Write out exactly the lines of the entries below from the one holding "This screenshot has height=456, width=456." to the one holding "Task: Open the ログイン sitelink", inclusive, and leave out all other lines.
++++ DATA SHOWN
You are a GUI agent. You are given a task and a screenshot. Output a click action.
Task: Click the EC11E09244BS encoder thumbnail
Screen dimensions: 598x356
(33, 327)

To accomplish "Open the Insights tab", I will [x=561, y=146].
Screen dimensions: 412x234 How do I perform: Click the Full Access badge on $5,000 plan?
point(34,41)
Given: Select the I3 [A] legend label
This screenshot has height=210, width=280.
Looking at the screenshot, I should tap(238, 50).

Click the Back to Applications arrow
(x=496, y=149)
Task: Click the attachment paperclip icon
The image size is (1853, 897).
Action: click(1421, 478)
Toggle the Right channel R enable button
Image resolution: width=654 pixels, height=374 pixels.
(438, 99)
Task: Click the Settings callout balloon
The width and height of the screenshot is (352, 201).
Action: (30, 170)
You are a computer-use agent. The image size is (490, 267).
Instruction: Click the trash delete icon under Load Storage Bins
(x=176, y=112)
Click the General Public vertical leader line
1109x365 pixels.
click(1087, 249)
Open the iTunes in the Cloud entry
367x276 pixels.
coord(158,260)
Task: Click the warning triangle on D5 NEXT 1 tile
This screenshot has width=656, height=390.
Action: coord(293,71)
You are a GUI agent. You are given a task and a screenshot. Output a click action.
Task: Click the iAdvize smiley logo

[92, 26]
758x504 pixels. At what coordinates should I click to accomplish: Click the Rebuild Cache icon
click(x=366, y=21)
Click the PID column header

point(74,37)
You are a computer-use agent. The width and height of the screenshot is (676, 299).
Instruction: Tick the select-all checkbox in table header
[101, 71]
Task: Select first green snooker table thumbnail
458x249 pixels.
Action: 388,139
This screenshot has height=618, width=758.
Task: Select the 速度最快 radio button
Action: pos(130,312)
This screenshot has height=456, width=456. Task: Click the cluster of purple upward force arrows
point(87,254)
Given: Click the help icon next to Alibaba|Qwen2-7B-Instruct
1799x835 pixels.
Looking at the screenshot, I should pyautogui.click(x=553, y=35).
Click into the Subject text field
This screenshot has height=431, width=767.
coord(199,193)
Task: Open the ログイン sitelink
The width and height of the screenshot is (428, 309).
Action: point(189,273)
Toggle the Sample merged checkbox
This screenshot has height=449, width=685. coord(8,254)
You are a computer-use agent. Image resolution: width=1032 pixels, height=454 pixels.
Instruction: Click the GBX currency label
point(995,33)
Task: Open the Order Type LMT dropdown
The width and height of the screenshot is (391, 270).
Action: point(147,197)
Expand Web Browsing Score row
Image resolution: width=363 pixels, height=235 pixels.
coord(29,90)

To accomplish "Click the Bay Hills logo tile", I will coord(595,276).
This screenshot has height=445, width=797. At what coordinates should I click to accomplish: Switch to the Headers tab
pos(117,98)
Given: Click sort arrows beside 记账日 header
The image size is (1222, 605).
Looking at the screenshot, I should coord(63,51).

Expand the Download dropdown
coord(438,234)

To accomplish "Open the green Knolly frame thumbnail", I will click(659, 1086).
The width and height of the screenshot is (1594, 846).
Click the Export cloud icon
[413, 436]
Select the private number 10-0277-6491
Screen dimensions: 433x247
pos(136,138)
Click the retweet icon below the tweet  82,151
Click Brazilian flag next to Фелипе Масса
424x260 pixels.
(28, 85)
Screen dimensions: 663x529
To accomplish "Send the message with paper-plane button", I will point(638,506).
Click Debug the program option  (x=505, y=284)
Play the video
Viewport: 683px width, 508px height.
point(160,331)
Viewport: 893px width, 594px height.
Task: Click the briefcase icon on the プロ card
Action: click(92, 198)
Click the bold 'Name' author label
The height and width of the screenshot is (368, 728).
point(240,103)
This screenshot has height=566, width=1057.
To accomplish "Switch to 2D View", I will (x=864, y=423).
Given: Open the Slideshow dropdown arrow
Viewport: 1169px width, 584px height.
++++++++
| RESPONSE |
This screenshot has height=456, width=456. Task: Click the cluster of purple upward force arrows
point(87,254)
Given: Click the help icon next to Alibaba|Qwen2-7B-Instruct
1799x835 pixels.
Looking at the screenshot, I should pyautogui.click(x=553, y=35).
Click into the Subject text field
This screenshot has height=431, width=767.
coord(199,193)
Task: Open the ログイン sitelink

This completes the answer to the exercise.